00:11:35.800 | And then after writing the sum of the logs,

00:11:38.440 | we can split the expectation.

00:11:40.720 | And finally, we can see that the second expectation

00:11:43.240 | is actually Kullback-Leibler divergence.

00:11:45.840 | And we know that it's always greater than or equal to zero.

00:11:48.880 | Now, let me expand this relationship that we have found.

00:11:52.160 | That is, the log likelihood of our data

00:11:55.160 | is equal to this quantity plus this KL divergence.

00:11:59.760 | We will call this quantity here the ELBO,

00:12:06.680 | which stands for evidence lower bound,

00:12:09.400 | plus a KL divergence

00:12:11.040 | that is always greater than or equal to zero.

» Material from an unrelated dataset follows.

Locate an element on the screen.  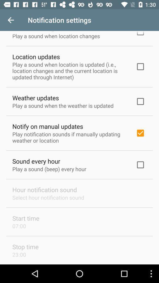
item below select hour notification is located at coordinates (25, 218).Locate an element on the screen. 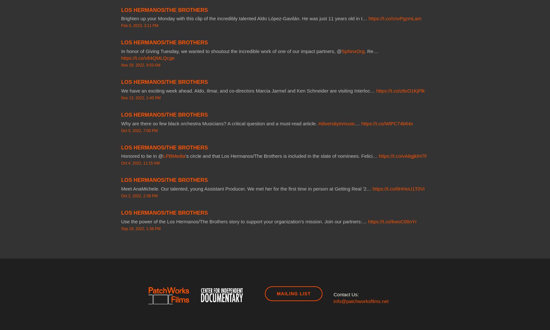 This screenshot has height=330, width=550. ''s circle and that Los Hermanos/The Brothers is included in the slate of nominees. Felici…' is located at coordinates (282, 156).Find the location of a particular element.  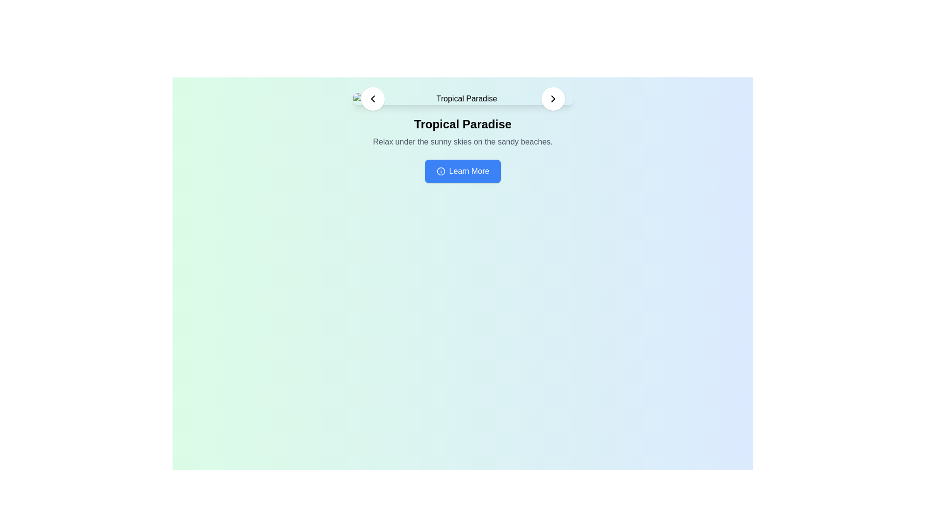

00:12:13.800 | Now, what can we infer from this expression

00:12:17.480 | without knowing nothing about the quantities involved?

00:12:20.800 | Okay, if you cannot see it,

00:12:23.680 | let me help you with a parallel example.

00:12:26.440 | Imagine you are an employee.

00:12:28.080 | You have a total compensation,

00:12:29.960 | which is your base salary plus a bonus,

00:12:32.720 | which is always greater than or equal to zero.

00:12:34.720 | Without knowing nothing about your base salary

00:12:37.000 | or your total compensation,

00:12:38.720 | we can for sure deduce the following,

00:12:41.480 | that your total compensation is always greater than

00:12:44.680 | or equal to your base salary.

00:12:46.360 | Now, this expression here has the same structure

00:12:50.160 | as this expression here.

00:12:52.360 | So we can infer the same for the first expression.

00:12:56.520 | That is, the first quantity is always greater than

00:12:59.280 | or equal to the second quantity

00:13:00.800 | without caring what happens to the third quantity.

00:13:03.240 | So this also means that this is a lower bound for this.

00:13:07.280 | This also means that if we maximize this,

00:13:10.400 | this will also be maximized.

00:13:12.440 | Let's look at the ELBO in detail.

00:13:14.720 | Now, we found before that this quantity here

00:13:18.000 | is what we want.

00:13:19.280 | And if we maximize this quantity,

00:13:21.840 | we are going to automatically maximize this quantity.

00:13:24.920 | But this one can also be written like this

00:13:27.040 | by using the chain rule of probability.

00:13:29.640 | And then we can split again the expectation.

00:13:32.560 | And then we can see that the second expectation

00:13:34.600 | is a KL divergence itself.

00:13:36.440 | In this case, it's a reverse KL divergence.

00:13:38.920 | So it's not same as the one we saw before

00:13:41.400 | because the numerator doesn't match

00:13:43.360 | with the probability distribution we see here.

00:13:46.040 | So we put a minus sign here.

00:13:48.000 | Now, our goal is to maximize this,

00:13:51.920 | but we maximize this to actually maximize

00:13:55.760 | this log likelihood.

00:13:57.920 | However, if we maximize this quantity here,

00:14:00.640 | so this is our ELBO,

00:14:02.560 | we are actually maximizing this sum

00:14:06.080 | or this difference, actually.

00:14:08.080 | And when you maximize this difference,

00:14:10.960 | you are maximizing this,

00:14:13.160 | and at the same time, you are minimizing this.

00:14:16.720 | If you cannot see it,

00:14:17.920 | let me give you a parallel example.

00:14:20.120 | By showing you like this,

00:14:21.800 | imagine you have a company

00:14:23.640 | and your company has profit, revenue, and cost.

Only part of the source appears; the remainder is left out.